I am assuming you are speaking of teh coefficients in linear regression. When your response variable is metric and can readily be interpreted in terms of impact, the beta coefficients are effects sizes by themselves. Imagine, you are comparing two management styles (A and B) on employee satisfaction across a number of companies:
If your response variable is the retention rate of staff, you can say right-away: "Companies with management style A loose beta% less employees." Every expert in the field should know whether that is a practically relevant effect or negligible.
If your response variable is employee satisfaction measured by a rating scale, there is no such direct interpretation. In such a case, effects sizes are usually rescaled against the overall dispersion found in the population. In this example, this can simply be achieved by z-transforming the response variable.

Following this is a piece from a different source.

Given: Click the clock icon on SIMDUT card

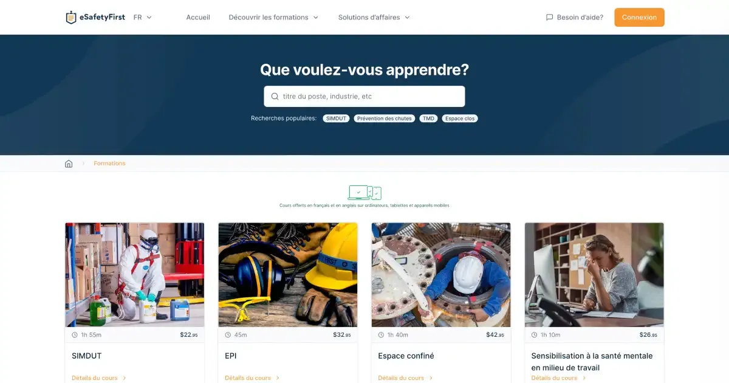Looking at the screenshot, I should pos(75,335).
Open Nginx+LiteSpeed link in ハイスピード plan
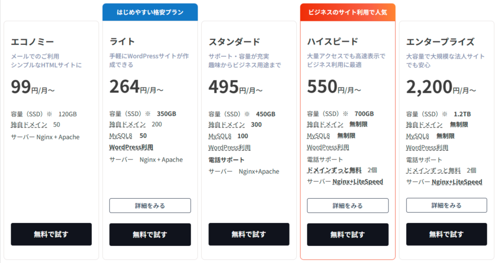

Cohen's f-squared would reflect the explanatory power of the overall regression model: R-squared (the explained variance) divided by (1 - R-squared) (the unexplained variance). In the case of a single predictor model, beta (the standardized regression coefficient) = r(x,y) = R, so beta would be related to f-squared as:
f-squared = beta-squared / (1 - beta-squared),
beta-squared = f-squared / (1 + f-squared), and
beta = square root of [f-squared / (1 + f-squared)].
R-squared, f-squared, and beta can and have been used as effect size indicators. A common question is, are they (sufficiently) different from zero to be considered noteworthy?
I got the point in the case of single predictor. What happens in the case of Multiple predictors. I am still confused the real difference between between f square and beta value.